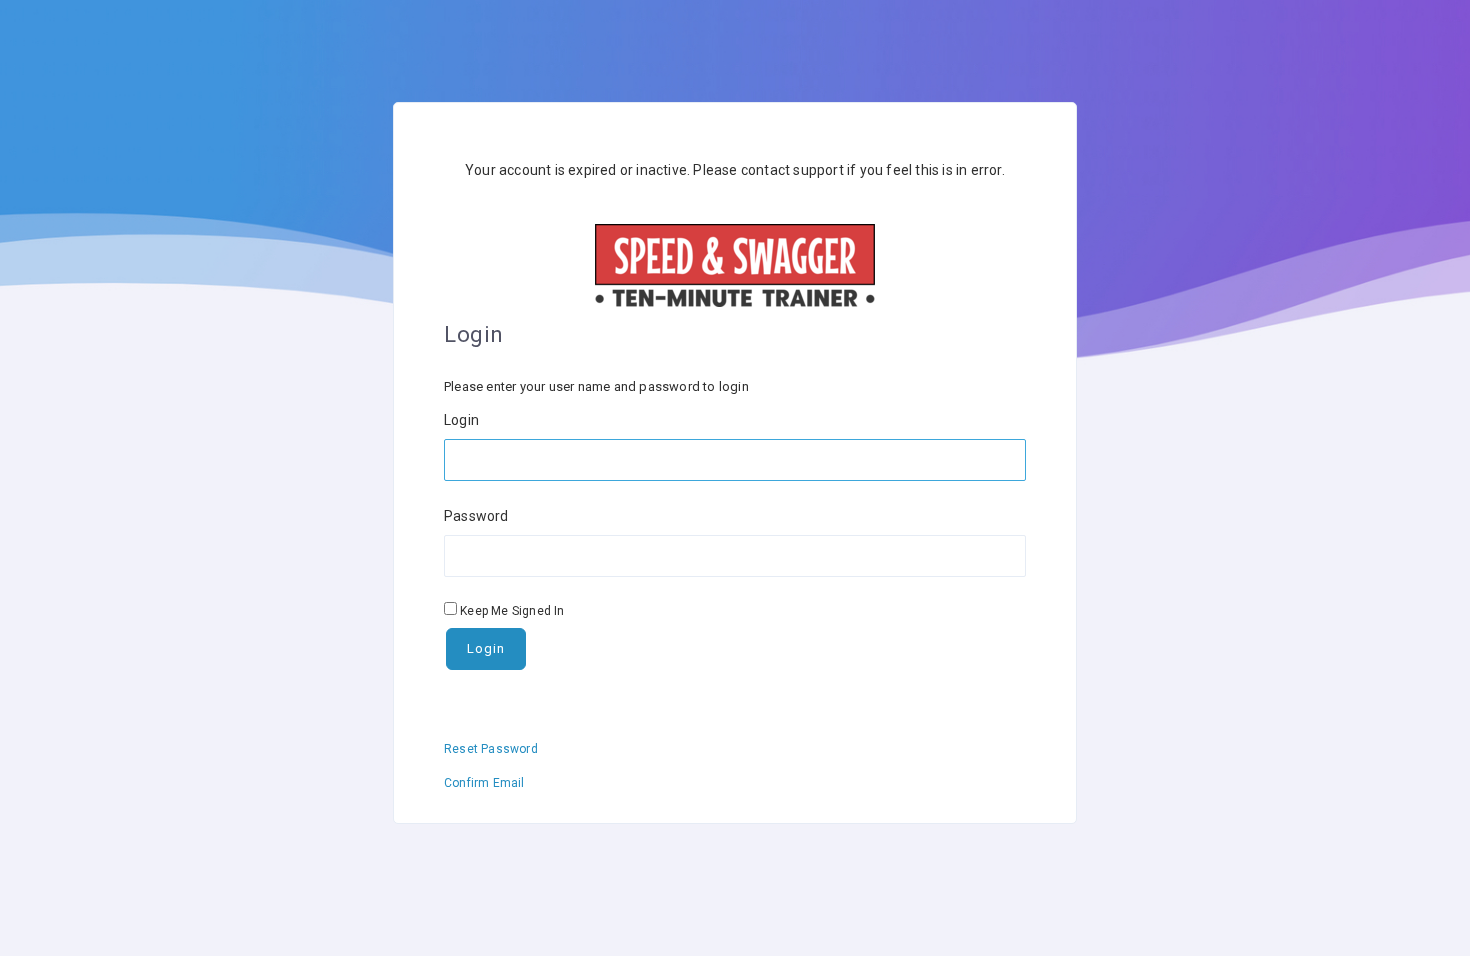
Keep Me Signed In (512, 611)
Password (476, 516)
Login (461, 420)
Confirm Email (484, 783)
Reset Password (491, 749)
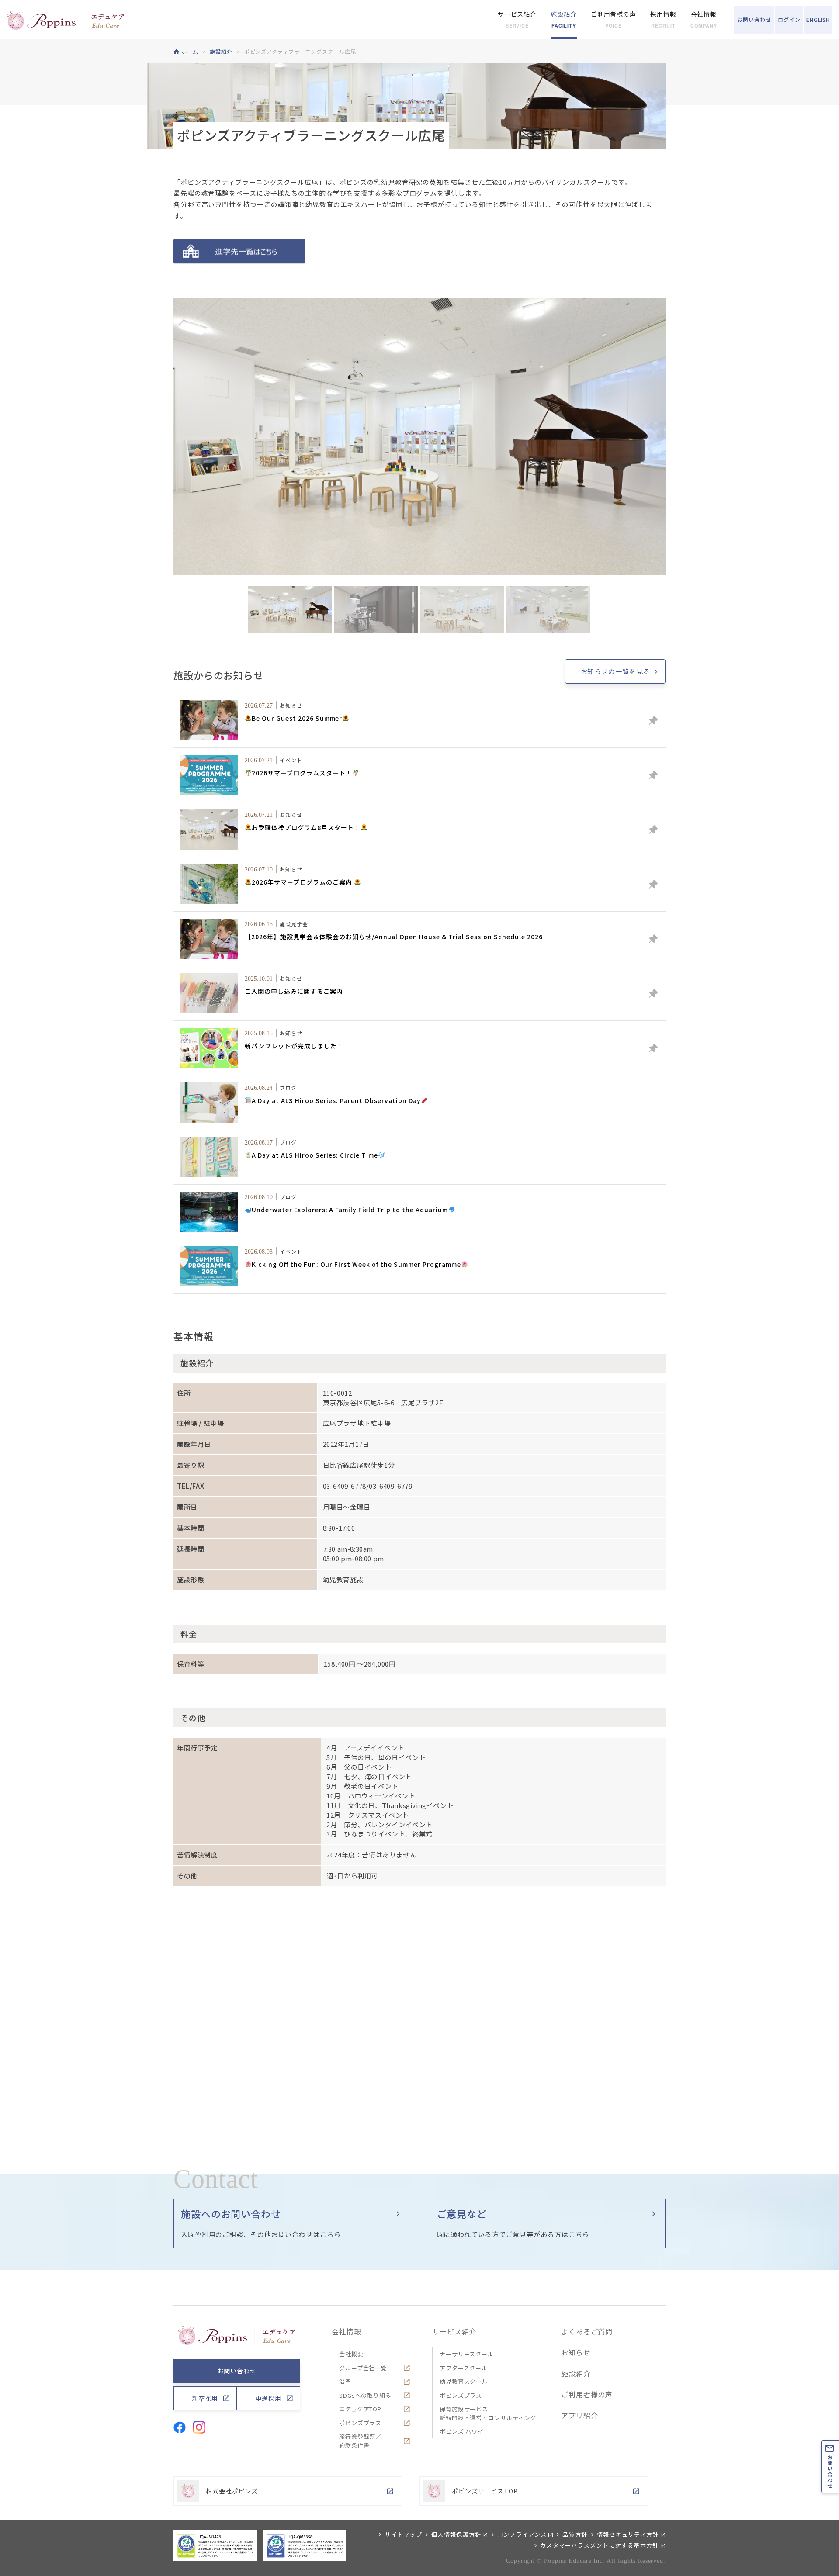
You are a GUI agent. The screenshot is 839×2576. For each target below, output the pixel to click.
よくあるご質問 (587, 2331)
******
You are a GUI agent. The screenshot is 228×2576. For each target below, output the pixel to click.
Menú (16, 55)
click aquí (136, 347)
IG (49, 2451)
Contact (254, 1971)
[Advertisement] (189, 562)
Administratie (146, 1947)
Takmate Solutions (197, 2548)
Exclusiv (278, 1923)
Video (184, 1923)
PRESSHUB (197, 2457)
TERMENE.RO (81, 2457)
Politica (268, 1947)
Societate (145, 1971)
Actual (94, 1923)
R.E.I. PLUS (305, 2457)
******
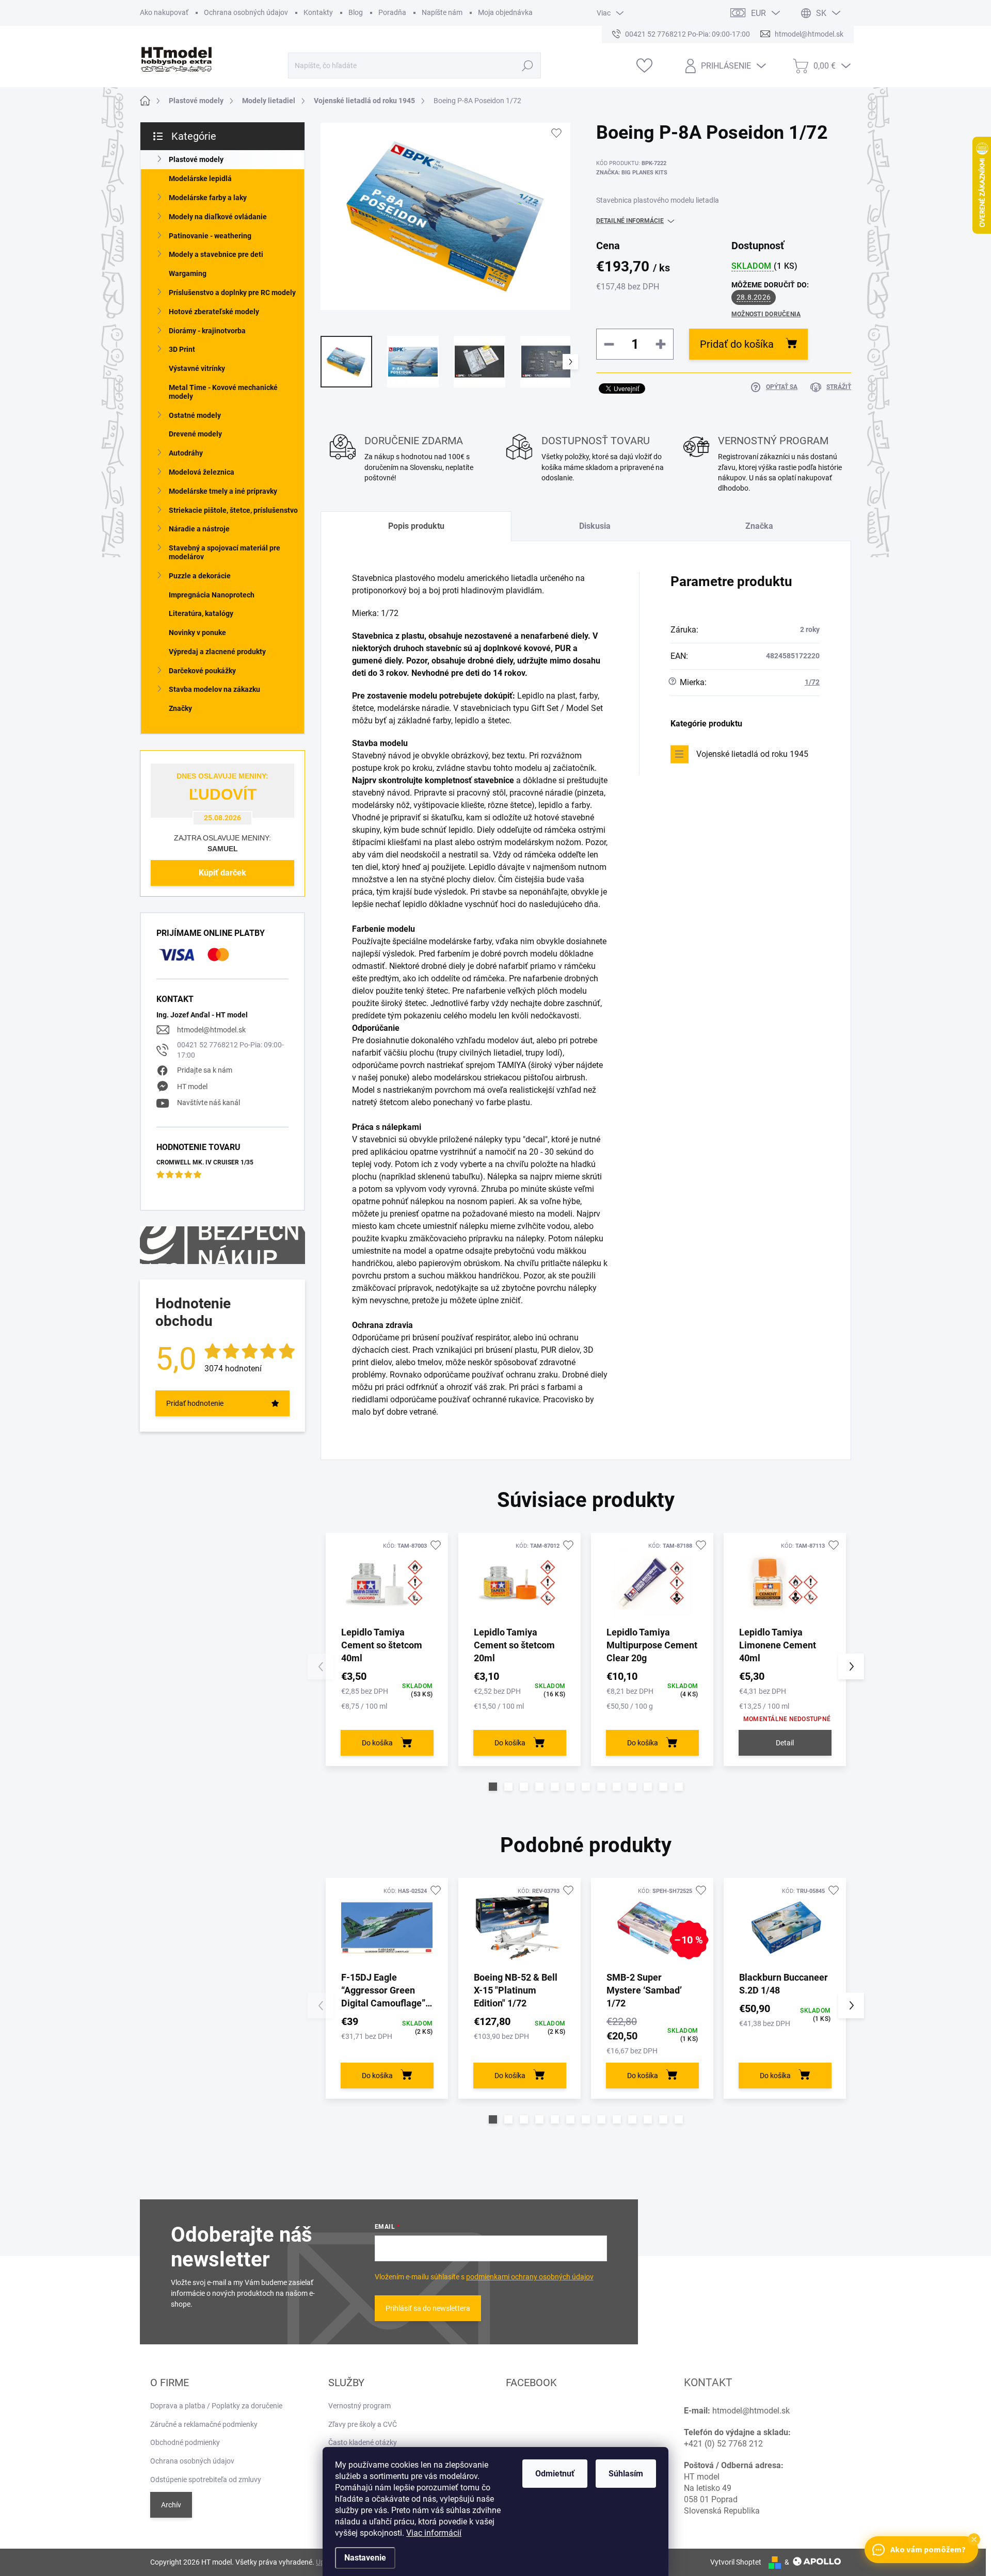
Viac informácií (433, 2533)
******
▶ **What this task involves**: For every line above that includes the word "screenshot", return the line.

▶ **Solution to this task**:
You are a GUI agent. The screenshot is 839×2576. For each target below, output the pixel to click.
You are a GUI agent. The screenshot is 228×2576. For each target below, output the pixel to click.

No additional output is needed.